NESG, CESG, and JCSG have also developed new methodology for lowering the costs per NMR structure, including (i) protocols for HTP preparation of 13C/15N- and 13C/15N/2H- enriched samples using novel eukaryotic wheat-germ based cell-free expression systems [39, 40] and bacterial single protein production (SPP) systems [29, 33, 34], (ii) HTP NMR screening platforms using microprobe robotics for buffer and construct optimization [1], (iii) GFT NMR [2, 3, 19, 20, 36], and related HIFI [8] and APSY [1315] NMR experiments for reducing NMR measurement times by more than an order of magnitude, (iv) software for semi-automated data analysis and structure calculations [4, 918, 21, 25, 26, 41, 46], (v) software and protocols for structure validation and refinement based on residual dipolar couplings (RDCs) and chemical shifts [31, 38, 42], and (vi) software and servers for comprehensive structure quality assessment [5, 17] and refinement [30]. These methods have reduced the average time required per structure to 2–3 weeks for small to medium sized proteins; in favorable cases, NMR structures are determined in only a few days. Although not in the original charge to the PSI NMR groups, recent efforts in technology development have focused on addressing larger proteins, oligomeric structures, and protein-protein complexes. For example, the NYCOMPS and CSMP have made significant advances in developing new methods for sample preparation and NMR analysis of membrane protein structures [45, 27].

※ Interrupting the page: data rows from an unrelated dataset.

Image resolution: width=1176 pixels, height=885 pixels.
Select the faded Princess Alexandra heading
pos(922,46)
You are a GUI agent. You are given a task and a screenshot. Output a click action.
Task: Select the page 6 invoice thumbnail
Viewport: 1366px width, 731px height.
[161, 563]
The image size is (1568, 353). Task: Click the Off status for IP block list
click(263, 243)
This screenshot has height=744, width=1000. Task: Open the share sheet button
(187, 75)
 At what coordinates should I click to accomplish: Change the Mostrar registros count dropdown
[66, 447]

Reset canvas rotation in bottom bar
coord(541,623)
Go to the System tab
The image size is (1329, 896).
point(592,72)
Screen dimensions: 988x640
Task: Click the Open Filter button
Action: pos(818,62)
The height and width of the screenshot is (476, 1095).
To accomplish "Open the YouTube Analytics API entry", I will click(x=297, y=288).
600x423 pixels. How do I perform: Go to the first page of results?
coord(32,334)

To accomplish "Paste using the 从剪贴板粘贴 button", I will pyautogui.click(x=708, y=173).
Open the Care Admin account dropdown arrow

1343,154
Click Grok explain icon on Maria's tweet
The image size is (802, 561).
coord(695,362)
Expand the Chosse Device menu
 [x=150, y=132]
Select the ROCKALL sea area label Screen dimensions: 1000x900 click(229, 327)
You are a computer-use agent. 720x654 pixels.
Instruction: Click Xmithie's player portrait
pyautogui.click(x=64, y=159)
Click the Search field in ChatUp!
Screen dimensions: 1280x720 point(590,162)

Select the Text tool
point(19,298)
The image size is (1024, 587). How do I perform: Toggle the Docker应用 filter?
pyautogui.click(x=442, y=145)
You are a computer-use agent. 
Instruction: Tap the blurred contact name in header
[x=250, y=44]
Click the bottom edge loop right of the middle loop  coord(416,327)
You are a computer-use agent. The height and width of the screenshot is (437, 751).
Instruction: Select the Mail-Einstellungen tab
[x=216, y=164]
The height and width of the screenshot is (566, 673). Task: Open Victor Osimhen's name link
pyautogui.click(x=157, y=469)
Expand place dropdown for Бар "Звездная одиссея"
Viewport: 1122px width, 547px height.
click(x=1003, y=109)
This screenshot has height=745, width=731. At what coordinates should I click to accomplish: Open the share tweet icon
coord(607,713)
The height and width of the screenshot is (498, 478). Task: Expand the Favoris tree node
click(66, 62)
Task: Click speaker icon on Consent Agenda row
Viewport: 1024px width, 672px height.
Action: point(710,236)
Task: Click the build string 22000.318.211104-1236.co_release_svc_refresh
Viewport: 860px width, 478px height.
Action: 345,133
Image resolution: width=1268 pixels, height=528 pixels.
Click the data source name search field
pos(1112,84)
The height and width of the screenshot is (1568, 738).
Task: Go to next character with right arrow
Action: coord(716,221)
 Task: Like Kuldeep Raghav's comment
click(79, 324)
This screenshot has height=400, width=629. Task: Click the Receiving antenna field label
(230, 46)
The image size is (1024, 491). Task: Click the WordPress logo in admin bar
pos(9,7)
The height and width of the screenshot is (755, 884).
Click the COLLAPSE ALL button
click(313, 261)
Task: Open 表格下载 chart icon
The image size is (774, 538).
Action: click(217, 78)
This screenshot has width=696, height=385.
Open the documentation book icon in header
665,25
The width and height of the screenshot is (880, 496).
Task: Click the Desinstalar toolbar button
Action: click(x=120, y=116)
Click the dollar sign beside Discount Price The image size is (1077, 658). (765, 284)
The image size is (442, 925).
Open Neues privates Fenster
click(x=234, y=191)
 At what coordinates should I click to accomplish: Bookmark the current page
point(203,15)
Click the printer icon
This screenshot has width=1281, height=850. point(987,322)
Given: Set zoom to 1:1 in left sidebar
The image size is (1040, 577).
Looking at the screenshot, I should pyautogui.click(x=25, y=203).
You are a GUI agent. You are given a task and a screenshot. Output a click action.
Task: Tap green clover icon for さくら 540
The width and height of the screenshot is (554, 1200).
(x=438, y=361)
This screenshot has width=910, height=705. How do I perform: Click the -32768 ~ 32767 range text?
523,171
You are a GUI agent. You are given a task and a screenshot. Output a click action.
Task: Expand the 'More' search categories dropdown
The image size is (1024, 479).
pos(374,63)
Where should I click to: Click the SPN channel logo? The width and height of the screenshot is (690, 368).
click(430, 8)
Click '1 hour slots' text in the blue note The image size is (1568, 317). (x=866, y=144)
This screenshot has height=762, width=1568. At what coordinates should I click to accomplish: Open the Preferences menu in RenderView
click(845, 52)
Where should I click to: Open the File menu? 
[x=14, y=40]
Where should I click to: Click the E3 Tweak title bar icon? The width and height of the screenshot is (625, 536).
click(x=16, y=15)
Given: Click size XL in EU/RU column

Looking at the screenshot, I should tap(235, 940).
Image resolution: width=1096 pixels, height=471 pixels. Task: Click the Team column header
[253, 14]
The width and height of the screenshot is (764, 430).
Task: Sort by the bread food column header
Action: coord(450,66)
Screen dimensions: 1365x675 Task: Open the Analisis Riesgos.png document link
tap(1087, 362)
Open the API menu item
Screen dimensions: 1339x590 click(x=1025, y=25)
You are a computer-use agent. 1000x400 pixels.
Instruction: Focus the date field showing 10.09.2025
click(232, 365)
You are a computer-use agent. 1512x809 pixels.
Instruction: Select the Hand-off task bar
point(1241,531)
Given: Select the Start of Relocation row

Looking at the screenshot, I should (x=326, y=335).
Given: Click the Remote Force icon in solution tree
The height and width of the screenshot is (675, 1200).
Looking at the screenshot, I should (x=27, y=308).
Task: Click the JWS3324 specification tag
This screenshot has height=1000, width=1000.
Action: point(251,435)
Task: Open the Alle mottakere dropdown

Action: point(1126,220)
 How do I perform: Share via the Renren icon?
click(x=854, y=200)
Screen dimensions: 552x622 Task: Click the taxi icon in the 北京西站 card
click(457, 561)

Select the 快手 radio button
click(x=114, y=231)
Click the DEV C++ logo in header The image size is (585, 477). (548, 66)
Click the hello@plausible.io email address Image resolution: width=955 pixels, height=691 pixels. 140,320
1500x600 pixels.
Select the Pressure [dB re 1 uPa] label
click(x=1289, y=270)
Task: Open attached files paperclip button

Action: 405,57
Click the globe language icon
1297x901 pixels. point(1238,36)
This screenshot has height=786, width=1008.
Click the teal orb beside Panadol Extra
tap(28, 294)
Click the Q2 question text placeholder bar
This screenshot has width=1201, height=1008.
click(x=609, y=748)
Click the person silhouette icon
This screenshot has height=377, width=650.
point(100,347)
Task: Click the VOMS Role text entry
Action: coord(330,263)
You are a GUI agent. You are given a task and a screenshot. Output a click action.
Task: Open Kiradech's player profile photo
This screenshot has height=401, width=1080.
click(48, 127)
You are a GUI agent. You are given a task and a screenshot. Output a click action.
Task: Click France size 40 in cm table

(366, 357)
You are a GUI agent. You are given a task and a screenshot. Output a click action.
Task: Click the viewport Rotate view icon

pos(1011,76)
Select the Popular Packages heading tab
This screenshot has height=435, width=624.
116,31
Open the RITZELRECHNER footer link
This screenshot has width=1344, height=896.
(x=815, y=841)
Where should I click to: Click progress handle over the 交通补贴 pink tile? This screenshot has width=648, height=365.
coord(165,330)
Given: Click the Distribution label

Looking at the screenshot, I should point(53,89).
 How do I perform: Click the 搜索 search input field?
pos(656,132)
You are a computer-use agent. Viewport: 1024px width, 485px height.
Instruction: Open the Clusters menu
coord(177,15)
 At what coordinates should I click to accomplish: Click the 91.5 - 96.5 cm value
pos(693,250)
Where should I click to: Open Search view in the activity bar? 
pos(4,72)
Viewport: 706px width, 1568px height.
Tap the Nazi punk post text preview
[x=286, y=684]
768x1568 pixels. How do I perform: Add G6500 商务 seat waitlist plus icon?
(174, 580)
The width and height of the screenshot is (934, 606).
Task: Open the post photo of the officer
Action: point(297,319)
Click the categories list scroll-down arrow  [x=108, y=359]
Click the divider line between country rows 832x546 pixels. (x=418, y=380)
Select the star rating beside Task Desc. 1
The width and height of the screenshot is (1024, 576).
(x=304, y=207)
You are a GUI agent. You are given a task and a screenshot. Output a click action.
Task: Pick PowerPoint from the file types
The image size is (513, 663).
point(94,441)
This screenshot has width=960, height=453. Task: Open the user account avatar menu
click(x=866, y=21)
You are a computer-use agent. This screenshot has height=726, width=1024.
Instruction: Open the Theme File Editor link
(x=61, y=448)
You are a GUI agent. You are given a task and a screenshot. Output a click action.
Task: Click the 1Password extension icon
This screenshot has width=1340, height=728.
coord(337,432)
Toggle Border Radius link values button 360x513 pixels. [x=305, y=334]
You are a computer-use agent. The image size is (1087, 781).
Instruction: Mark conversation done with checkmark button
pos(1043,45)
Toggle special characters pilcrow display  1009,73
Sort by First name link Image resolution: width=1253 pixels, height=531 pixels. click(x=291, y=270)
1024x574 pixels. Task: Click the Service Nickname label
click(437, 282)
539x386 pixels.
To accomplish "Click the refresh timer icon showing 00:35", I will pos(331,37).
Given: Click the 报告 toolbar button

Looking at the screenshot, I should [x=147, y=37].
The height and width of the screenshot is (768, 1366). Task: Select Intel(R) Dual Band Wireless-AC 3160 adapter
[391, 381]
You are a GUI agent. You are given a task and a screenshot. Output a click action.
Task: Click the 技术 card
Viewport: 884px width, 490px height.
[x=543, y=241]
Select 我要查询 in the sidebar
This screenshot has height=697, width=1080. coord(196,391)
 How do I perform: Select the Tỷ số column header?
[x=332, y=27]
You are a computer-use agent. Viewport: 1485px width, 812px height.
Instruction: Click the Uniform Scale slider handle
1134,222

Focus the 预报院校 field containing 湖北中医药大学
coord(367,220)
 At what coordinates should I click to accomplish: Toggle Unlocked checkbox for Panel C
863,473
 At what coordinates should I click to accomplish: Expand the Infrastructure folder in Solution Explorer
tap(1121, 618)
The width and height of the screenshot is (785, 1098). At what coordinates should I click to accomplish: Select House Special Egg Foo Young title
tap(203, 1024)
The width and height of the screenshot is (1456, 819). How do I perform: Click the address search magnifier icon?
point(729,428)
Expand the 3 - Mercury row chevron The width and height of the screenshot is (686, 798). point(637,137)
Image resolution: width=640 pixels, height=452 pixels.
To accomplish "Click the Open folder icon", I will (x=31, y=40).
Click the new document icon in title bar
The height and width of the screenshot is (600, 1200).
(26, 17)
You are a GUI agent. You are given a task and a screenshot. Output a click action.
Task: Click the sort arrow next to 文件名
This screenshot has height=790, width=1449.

A promising future for NMR contributions to SG and the larger biomedical community

NMR’s role in structural biology is still rapidly evolving. Unlike x-ray crystallography, which has matured to a state in which almost all aspects can be highly automated, NMR is still approaching this goal. We are very optimistic that over the next decade NMR will continue to make gains analogous to those seen for crystallography over the past few decades. For example, recent advances demonstrate that sparse constraints, such as chemical shift, residual dipolar coupling data, and/or small numbers of long-range distance constraints, can be combined with conformational energy calculations to provide good quality protein structures. These emerging technologies will expand the range of proteins that can be addressed at high resolution by NMR, as well as the speed with which this can be done. The new avenues of biological research opened by SG platforms will be tremendously enhanced by these NMR technologies. Clearly, NMR approaches offer tremendous opportunities for SG projects, and will be required in order to extract the greatest knowledge and understanding of whichever biological systems are targeted in the next phase of SG research.